*Exercise details:* Repeat the listing below in full, exactly.
★ ★ ★ ★ ★ ★ ★
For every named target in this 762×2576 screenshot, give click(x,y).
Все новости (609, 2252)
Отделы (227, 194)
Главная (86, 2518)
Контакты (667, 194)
★ ★ ★ ★ ★ ★ ★
*Answer space:*
For every named target in this 762×2576 screenshot, give click(x,y).
Все новости (609, 2252)
Отделы (227, 194)
Главная (86, 2518)
Контакты (667, 194)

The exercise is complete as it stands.